Grinding or clenching teeth is an irritating habit that affects about five percent of adults. Many people do not realize they do this as it can occur unconsciously and often manifests as they sleep. Though it may annoy your loved ones, this habit, known as bruxism, can negatively impact the look and feel of your smile if it continues without treatment.
Your dentist can diagnose the reason behind this behavior and develop an appropriate treatment plan. For further encouragement to visit your dentist about this issue, read on to learn about three dental risks that can occur if you do not address chronic bruxism.
Why You Should Not Ignore Teeth Grinding
Wearing Down or Breaking Teeth
When you grate the top teeth against the bottom teeth with a grinding habit, you generate pressure. This high level of pressure can cause the teeth to wear down over time. The outer layer of the tooth, enamel, is durable, but it might erode.

**MATERIAL SHOWN**
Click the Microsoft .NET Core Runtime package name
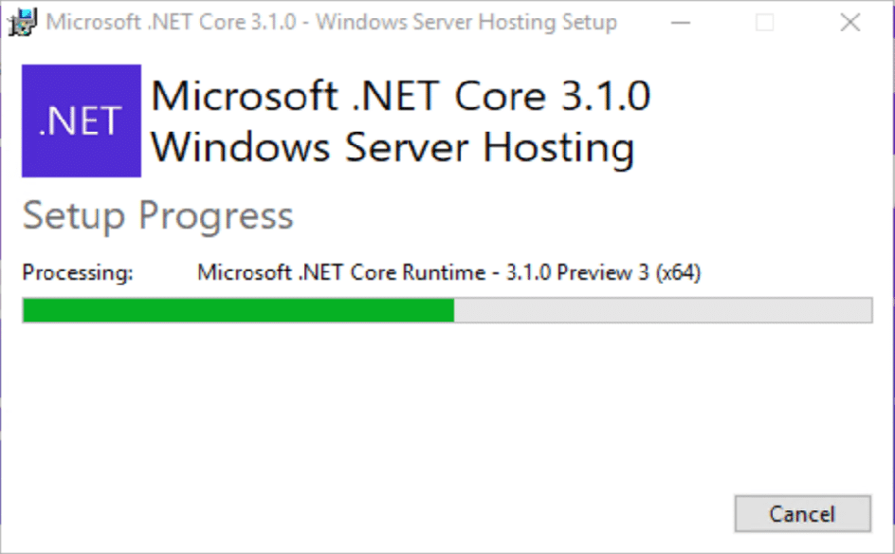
--
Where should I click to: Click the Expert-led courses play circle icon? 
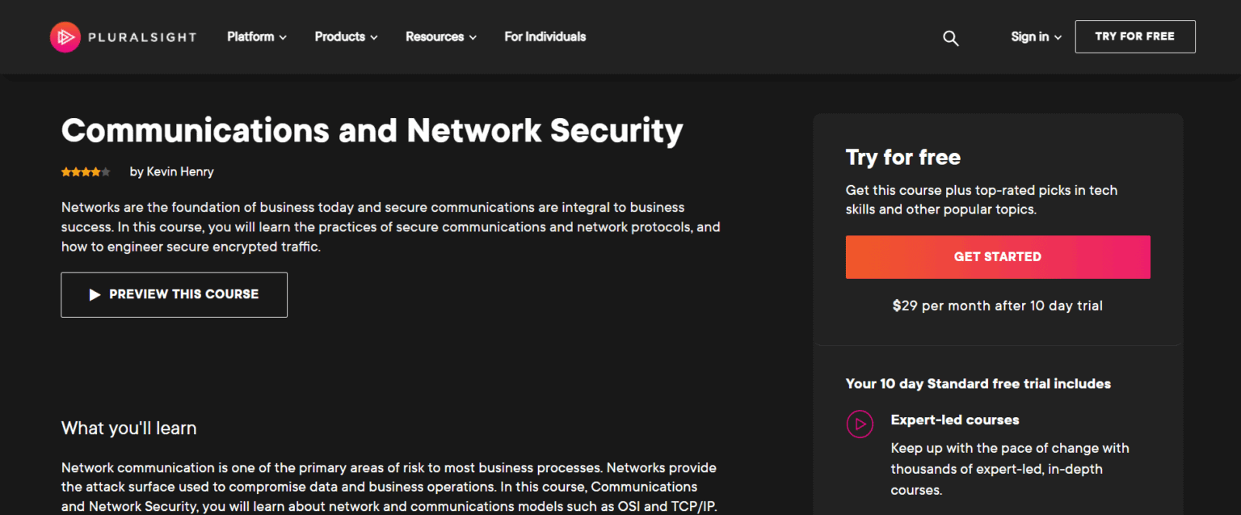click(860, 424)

**TASK**
Retype the passage on teeth grinding above in full, word for word.

**THE ANSWER**
Grinding or clenching teeth is an irritating habit that affects about five percent of adults. Many people do not realize they do this as it can occur unconsciously and often manifests as they sleep. Though it may annoy your loved ones, this habit, known as bruxism, can negatively impact the look and feel of your smile if it continues without treatment.
Your dentist can diagnose the reason behind this behavior and develop an appropriate treatment plan. For further encouragement to visit your dentist about this issue, read on to learn about three dental risks that can occur if you do not address chronic bruxism.
Why You Should Not Ignore Teeth Grinding
Wearing Down or Breaking Teeth
When you grate the top teeth against the bottom teeth with a grinding habit, you generate pressure. This high level of pressure can cause the teeth to wear down over time. The outer layer of the tooth, enamel, is durable, but it might erode.